Job Title: Owners, Phil & Sebastian Coffee Roasters
Age: Both 34

The buzz Phil Robertson (right in the photo above) and Sebastian Sztabzyb (left) get from a cup of coffee is not the same buzz the rest of us get from our morning pick-me-up.

That’s because before the pair takes a sip, they’ve already put in months worth of work. They’ve hiked into the farm where their beans are grown and analysed the harvesting operations. In each of the eight coffee-producing countries they visit annually, they taste more than 100 samples, choosing dozens to bring back home and only a handful of those sell. Those beans go through their roaster in Calgary, the temperature of which is recorded every second in three areas on on software they created themselves. The roasted beans are ground and brewed to serve at one of two Phil & Sebastian cafés by a barista who trained for up to six months before serving a cup to a paying customer. It is coffee at a level Calgary hadn’t experienced before Robertson and Sztabzyb made it available.

“You’re not truly in touch with coffee until you are involved in the end-to-end process from agriculture to roasting to brewing,” says Sztabzyb.

Before they took intense control over the coffee process, the beverage was just a curiosity for them. The pair met at the University of Calgary as engineering students, graduated during the tech boom of 2000 and landed lucrative jobs in the tech sector. But engineering soon lost its lustre. “The challenges were great, but it was decidedly unsocial,” says Robertson.

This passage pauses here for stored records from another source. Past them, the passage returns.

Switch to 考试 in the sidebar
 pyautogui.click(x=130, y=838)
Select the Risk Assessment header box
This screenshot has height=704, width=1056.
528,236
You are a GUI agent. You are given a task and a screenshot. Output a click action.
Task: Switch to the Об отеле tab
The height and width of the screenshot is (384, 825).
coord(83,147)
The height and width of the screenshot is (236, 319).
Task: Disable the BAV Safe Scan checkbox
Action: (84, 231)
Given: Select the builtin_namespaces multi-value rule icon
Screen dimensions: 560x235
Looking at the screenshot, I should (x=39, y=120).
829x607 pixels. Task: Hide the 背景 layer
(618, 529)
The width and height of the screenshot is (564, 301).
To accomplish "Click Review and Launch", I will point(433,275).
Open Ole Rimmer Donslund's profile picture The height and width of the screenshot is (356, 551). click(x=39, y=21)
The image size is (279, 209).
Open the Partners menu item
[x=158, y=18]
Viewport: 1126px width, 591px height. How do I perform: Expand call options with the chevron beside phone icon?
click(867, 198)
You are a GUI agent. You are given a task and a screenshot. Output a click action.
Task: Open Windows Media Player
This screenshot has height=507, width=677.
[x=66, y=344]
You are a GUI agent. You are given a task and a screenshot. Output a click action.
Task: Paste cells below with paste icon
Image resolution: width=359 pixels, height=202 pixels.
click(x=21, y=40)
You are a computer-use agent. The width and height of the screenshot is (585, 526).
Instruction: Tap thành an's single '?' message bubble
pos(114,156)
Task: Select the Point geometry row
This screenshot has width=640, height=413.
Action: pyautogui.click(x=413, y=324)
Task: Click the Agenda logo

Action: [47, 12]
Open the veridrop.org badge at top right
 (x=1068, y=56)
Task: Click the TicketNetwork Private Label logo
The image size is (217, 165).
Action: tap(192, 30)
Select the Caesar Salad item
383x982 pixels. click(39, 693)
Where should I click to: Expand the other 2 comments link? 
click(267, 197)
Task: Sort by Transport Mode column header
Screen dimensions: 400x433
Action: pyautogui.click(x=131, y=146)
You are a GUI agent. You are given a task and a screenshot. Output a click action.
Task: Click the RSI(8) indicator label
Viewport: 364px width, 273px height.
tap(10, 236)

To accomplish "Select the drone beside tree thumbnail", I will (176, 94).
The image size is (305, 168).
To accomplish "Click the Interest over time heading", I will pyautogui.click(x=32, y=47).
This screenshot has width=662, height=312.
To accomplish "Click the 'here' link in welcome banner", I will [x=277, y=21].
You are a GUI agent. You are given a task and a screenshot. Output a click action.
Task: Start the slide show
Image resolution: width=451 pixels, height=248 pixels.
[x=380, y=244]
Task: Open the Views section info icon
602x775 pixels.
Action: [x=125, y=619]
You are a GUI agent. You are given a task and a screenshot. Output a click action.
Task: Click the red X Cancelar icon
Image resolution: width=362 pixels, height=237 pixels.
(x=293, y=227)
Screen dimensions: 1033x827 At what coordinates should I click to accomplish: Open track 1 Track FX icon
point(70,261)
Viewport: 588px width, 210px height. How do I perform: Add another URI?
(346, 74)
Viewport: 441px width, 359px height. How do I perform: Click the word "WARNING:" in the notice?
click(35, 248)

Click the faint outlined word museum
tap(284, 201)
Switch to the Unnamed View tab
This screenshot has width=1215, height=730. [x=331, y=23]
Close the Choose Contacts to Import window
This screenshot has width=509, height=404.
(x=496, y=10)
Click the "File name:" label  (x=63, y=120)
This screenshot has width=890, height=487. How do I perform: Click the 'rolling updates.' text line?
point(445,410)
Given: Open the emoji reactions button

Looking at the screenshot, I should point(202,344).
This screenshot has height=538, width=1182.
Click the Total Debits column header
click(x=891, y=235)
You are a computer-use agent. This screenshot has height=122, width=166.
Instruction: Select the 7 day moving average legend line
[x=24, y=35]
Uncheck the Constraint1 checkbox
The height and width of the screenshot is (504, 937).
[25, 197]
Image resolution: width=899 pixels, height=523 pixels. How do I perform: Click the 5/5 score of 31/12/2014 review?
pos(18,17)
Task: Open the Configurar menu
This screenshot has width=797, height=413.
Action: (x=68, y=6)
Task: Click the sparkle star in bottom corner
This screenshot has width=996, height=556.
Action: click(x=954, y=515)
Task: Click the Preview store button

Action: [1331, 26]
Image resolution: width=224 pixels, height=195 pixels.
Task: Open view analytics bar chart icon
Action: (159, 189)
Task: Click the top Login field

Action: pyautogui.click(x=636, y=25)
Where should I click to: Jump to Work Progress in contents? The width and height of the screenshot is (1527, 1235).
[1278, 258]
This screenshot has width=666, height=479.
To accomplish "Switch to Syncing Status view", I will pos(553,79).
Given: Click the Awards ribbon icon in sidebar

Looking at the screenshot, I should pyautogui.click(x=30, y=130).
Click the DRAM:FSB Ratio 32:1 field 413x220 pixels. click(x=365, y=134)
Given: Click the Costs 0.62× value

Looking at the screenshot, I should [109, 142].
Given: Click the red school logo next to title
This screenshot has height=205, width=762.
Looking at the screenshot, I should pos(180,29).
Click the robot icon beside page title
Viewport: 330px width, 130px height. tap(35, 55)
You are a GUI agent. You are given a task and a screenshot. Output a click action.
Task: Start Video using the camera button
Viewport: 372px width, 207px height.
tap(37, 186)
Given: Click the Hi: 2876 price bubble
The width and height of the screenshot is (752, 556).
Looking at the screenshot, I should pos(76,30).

Phil & Sebastian Coffee Roasters served its first coffee on March 30, 2007, at the former Calgary Farmers’ Market in Currie Barracks. By their second week, their slow-brew approach had won over the Calgary crowd, as dozens of customers lined-up daily in front of their kiosk before it opened. In 2009, they opened a second café in Marda Loop and one year later another one in Chinook Centre. “The mall was a deliberate challenge to take our philosophy to the unconverted who know little about quality coffee,” says Robertson.

Each week, their two cafés (the Farmers’ market location closed when the market moved) sell 7,000 cups of coffee, each one has tasting notes describing where the beans come from and the flavour profile of the beverage. In 2009, the brand spun into a partnership with fellow entrepreneur Rob Oppenheim to create 15 Kilo Coffee Roasters, a wholesale business that sells coffee to offices and restaurants and that created $700,000 in revenue in its first year without any formal marketing. Altogether, Phil & Sebastian is a $3.1-million business with 42 employees after just four years.

“Our version of growth is evolution,” says Robertson. “The ultimate goal is to identify issues in our current operation, address them and evolve.”

Why they are Top 40s:

They’ve made coffee connoisseurs out of Calgarians with two cafés and a roastery that bring in an annual revenue of $3.1 million one fresh-brewed cup at a time.

The key to their success:

Near fanatical control. They visit every bean supplier, monitor the roasting with software they’ve created themselves and give up to six months training before their baristas get to serve a single drink.